Sabtu, 25 Februari 2012

SEKOLAH ISLAM TERPADU



Mencari Format Ideal Sekolah Islam Terpadu

Mencari sekolah Islam yang unggulan pada kurun waktu 10 atau 20 tahun lalu sangat sulit. Namun bukan berarti pada masa sekarang menjadi mudah. Levelnya masih pada gampang-gampang susah. Meski banyak prestasi yang sudah ditorehkan oleh sekolah Islam terpadu, namun konsep integrasi ilmu pengetahuan di Indonesia masih pada taraf trial and error.

Umat Islam Indonesia terlalu lama terkungkung oleh pengaruh peradaban Barat yang meniupkan adanya pemisahan intelektual, antara ilmu agama dan ilmu umum sebagai dua disiplin yang tidak dapat ditemukan. Akibatnya, tingginya ilmu seseorang tidak menjadikannya semakin ‘alim dan sholeh, justru makin menjauhkannya dari Alloh SWT.


Mencari sekolah Islam yang unggulan pada kurun waktu 10 atau 20 tahun lalu sangat sulit. Namun bukan berarti pada masa sekarang menjadi mudah. Levelnya masih pada gampang-gampang susah. Meski banyak prestasi yang sudah ditorehkan oleh sekolah Islam terpadu, namun konsep integrasi ilmu pengetahuan di Indonesia masih pada taraf trial and error. Umat Islam Indonesia terlalu lama terkungkung oleh pengaruh peradaban Barat yang meniupkan adanya pemisahan intelektual, antara ilmu agama dan ilmu umum sebagai dua disiplin yang tidak dapat ditemukan. Akibatnya, tingginya ilmu seseorang tidak menjadikannya semakin ‘alim dan sholeh, justru makin menjauhkannya dari Alloh SWT.

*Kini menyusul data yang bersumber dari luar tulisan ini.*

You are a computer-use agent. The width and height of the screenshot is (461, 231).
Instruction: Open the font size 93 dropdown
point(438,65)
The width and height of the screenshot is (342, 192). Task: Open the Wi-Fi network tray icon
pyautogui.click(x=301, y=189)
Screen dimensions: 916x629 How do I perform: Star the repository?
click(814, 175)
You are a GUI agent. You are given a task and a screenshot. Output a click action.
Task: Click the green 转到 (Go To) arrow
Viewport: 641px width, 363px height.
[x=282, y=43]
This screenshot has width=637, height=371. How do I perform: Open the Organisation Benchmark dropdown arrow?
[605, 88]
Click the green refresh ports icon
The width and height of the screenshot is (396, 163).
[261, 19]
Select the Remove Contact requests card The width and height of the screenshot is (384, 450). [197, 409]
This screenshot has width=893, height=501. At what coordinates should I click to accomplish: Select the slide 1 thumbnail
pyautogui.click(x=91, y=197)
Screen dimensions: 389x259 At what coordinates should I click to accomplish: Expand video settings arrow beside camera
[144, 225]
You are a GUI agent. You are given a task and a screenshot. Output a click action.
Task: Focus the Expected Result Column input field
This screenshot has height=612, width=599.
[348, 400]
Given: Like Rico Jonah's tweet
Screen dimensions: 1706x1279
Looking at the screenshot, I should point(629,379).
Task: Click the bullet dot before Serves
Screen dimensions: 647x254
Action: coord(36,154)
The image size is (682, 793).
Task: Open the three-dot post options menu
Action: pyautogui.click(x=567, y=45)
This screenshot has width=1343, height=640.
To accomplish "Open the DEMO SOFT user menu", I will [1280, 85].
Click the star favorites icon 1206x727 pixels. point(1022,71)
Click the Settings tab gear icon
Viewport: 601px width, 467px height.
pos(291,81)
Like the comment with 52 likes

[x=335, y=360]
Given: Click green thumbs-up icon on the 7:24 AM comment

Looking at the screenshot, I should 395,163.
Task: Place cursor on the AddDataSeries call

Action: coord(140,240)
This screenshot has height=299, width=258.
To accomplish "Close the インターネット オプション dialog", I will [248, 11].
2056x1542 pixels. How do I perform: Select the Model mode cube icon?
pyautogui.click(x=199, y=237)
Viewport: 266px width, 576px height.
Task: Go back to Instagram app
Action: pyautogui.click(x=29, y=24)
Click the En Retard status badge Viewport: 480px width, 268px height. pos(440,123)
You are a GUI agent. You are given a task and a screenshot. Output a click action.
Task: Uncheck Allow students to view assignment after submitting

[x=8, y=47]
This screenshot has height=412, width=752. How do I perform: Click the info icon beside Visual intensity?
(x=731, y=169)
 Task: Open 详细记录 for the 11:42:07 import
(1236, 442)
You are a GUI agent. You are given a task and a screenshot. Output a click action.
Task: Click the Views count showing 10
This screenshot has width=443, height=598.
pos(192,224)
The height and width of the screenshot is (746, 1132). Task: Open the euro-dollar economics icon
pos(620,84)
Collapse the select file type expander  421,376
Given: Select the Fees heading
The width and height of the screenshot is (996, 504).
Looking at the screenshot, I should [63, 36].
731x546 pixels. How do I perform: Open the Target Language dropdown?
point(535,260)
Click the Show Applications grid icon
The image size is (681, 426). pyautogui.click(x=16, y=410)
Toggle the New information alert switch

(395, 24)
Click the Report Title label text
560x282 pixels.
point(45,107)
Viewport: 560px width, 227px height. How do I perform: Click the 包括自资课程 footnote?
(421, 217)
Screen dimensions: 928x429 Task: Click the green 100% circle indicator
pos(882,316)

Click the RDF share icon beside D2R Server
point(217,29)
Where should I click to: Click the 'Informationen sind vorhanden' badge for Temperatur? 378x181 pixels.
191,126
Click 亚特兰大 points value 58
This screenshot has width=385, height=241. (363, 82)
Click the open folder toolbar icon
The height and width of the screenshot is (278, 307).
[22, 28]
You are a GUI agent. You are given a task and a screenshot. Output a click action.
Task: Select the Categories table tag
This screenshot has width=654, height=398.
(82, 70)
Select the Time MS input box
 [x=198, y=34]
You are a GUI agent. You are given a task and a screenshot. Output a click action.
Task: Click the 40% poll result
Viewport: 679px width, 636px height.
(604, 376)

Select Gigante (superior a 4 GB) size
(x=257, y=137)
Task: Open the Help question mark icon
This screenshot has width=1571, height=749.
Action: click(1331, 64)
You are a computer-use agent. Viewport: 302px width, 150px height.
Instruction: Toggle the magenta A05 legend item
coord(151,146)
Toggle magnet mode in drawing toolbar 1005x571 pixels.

Namun kita harus tetap optimis. Eksistensi sekolah Islam terpadu yang kini tengah menjadi trend membawa angin segar bagi dunia pendidikan Islam di tanah air. Umat Islam berharap eksistensinya membuat para pemerhati serta praktisi pendidikan Islam mampu mengaplikasikan konsep pendidikan integral dalam bentuk lembaga pendidikan - seperti yang pernah dilakukan Prof. Al-Attas dengan ISTAC-nya -, yang dimulai dari jenjang pendidikan dasar.

Misi besar pendirian SDIT adalah menghapus dikotomi ilmu kemudian memunculkan monokotomi ilmu. Konsep al-Ghazali yang membuat bangunan keilmuan berdasarkan asas manfaat (hukum mencarinya menjadi fardhu ain dan fardhu kifayah) menjadi landasan bagi terciptanya bangunan ilmu yang bersifat integratif sehingga keterpecahan kepribadian yang melanda anak didik dapat teratasi.

Dalam seminar interdisciplinary ke-126 pada 18 Juni 2011 bertajuk “Strategi Mencari Keunggulan Sekolah Islam”, dipaparkan segenap kegelisahan serta upaya yang sudah dilakukan oleh para pemerhati serta praktisi pendidikan Islam terhadap permasalahan pendidikan Islam di tanah air. Acara yang terselenggara berkat kerjasama Ikatan Alumni program studi MPI (Magister Pemikiran Islam) dan MPd.I (Magister Pendidikan Islam) dengan Pascasarjana UMS menghadirkan para pemerhati sekaligus praktisi pendidikan Islam.

Konsep integrasi ilmu dipaparkan secara atraktif oleh Muhammad Haris, S.E., kepala sekolah ‘Semesta’ Semarang yang sudah sering menorehkan prestasi di olympiade-olympiade tingkat nasional maupun internasional. Haris menuturkan pengalamannya merintis sekolah Islam terpadu ‘Semesta’ yang bekerjasama dengan Turki ini. Berawal dari aktivitas mahasiswa UNDIP Semarang di sebuah Taman Pendidikan Al-Qur’an, kemudian muncul ide tentang pendidikan terintegrasi. “Otak Jerman, hati Mekkah”, tukas Haris. Pendiri sekolah ‘Semesta’ berharap anak didiknya tumbuh menjadi pembelajar yang unggul dalam ilmu kauliyah maupun kauniyah.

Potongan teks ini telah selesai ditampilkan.